Luna, niewidoma sunia odważnie wkracza na nowy świat – nieaktualne

Niewidoma labradorka Luna do adopcji

Wyadoptowana. Na zdjęciu z nowym kolegą.

Pogodna, ufna i ciekawa świata mimo kilkukrotnej zmiany miejsc i otaczających ją ludzi w tak krótkim czasie. 10-letni niewidomy pies powinien mieć kochający dom i święty spokój, ale Luna nie miała tyle szczęścia, oby się to wkrótce zmieniło.

Jaka jest? Niezwykle odważna, bo znając kogoś od kilkunastu minut, jest w stanie mu zaufać i wyskoczyć z samochodu. Bo w jej przypadku to nie wyjście tylko właśnie skok.

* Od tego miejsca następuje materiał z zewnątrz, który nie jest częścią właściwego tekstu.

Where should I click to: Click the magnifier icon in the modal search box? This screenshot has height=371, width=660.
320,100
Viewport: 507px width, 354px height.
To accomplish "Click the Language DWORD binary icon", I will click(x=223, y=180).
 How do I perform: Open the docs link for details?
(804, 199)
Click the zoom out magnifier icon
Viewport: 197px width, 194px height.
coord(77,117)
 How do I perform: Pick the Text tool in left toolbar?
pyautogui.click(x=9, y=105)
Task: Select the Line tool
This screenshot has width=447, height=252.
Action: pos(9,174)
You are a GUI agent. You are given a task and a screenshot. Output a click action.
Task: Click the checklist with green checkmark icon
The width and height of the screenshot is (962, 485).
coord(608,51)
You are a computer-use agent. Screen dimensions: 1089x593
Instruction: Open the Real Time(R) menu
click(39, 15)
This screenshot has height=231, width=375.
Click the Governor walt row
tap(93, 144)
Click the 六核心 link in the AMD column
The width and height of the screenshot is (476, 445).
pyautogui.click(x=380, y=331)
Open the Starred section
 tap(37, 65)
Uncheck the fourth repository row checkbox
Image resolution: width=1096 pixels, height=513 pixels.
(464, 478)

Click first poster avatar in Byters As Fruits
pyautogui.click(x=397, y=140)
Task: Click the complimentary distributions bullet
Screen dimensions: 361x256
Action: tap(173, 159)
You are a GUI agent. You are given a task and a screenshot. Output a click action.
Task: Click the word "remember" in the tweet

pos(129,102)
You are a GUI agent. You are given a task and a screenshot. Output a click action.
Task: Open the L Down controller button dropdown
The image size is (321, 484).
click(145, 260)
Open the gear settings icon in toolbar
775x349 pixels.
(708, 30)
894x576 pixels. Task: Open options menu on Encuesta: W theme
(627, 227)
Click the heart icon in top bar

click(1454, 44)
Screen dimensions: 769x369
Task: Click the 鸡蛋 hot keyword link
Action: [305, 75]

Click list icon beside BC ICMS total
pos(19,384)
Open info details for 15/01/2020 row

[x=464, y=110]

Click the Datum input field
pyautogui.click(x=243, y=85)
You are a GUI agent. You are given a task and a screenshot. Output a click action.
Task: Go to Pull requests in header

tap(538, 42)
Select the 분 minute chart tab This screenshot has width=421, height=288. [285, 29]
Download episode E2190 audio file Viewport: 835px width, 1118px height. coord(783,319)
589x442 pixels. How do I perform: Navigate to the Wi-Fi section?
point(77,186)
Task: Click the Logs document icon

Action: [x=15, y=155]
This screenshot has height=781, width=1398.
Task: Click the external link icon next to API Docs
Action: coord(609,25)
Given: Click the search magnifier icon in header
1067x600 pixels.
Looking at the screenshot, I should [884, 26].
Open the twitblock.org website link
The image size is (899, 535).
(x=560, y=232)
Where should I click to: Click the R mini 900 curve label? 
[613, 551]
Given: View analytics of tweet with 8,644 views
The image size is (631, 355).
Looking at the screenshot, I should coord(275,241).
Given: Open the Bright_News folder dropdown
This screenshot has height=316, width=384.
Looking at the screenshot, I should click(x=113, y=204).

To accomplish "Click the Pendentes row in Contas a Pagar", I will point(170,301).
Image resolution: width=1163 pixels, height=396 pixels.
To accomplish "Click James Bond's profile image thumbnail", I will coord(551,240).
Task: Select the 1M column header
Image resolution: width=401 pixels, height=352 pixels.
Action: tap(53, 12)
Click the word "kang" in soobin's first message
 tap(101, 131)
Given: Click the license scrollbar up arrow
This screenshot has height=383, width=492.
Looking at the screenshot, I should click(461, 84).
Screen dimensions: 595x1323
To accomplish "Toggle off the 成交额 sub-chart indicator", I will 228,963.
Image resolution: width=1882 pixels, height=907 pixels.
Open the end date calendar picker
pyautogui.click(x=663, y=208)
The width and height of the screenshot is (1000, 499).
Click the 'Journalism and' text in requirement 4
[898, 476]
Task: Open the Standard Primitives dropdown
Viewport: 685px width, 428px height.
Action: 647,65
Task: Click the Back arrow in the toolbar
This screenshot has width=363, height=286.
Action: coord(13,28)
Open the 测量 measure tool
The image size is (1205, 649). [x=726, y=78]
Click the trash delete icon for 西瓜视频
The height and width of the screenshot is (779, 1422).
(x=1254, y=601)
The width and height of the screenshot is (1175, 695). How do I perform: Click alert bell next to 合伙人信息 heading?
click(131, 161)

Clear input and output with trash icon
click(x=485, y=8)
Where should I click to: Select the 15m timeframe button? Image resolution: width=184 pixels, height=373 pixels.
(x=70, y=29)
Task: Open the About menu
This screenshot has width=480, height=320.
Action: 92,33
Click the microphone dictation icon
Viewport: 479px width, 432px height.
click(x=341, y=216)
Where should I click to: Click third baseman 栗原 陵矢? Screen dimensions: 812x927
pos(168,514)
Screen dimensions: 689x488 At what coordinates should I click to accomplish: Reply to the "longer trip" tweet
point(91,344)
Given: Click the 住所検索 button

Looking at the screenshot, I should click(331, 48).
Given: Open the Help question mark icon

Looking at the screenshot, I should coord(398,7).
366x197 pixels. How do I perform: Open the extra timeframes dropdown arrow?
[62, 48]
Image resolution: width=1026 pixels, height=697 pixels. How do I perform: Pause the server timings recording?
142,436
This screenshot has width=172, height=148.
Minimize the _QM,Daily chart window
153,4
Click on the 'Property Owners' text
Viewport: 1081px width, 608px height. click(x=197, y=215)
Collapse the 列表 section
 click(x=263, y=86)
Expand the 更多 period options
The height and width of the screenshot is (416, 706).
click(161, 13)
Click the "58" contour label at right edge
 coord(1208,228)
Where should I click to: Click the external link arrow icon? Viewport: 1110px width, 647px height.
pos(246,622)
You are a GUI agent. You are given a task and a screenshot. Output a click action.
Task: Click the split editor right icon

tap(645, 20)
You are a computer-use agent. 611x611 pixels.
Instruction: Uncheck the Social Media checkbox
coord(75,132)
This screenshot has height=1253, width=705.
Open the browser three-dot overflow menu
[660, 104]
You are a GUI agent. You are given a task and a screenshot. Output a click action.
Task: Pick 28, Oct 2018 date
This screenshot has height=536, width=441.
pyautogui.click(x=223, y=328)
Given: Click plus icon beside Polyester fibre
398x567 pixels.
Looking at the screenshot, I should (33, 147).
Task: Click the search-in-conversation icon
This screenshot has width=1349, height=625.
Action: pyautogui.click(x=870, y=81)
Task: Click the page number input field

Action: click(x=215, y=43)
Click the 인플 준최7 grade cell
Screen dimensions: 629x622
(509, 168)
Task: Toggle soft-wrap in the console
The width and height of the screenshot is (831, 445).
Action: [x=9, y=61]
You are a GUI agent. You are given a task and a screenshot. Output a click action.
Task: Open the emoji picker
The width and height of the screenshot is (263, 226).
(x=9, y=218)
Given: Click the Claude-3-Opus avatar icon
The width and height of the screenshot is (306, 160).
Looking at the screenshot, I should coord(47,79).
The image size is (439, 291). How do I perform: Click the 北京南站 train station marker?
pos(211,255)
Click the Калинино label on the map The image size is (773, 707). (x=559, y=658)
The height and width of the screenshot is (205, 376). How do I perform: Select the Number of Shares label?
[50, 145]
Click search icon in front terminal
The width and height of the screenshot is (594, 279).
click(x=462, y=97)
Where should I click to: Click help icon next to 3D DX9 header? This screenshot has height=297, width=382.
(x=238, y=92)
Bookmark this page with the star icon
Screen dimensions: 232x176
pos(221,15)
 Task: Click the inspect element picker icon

Najpierw wyciąga łapę i próbuje wyczuć grunt, a gdy to się nie udaje, przywiera na chwilę całym ciałem do siedzenia, by następnie się odbić, tak jak przed skokiem w przepaść. Bo dla niej te 40 niewidzianych centymetrów to faktycznie ogromna przepaść.

Jest też niesamowicie czuła i spragniona pieszczot. Gdy rano słyszy pierwsze kroki człowieka, cieszy się niczym szczeniak, wywracając się na plecy i mrucząc z radości. W ferworze zabawy potrafi złapać za klapek i zacząć go skubać jakby znów miała 10 miesięcy, a nie 10 lat.

Umie słuchać. Wie, co znaczy „stój” i „uważaj” dzięki czemu eliminujemy przynajmniej część nieplanowanych uderzeń głową w ścianę, rozumie, gdy mówię, że już jesteśmy na dworze i może się załatwić. Potem z zaciekawieniem obwąchuje każdy skrawek ziemi albo ufnie podnosi łeb i przyspiesza, by dotrzymać mi kroku.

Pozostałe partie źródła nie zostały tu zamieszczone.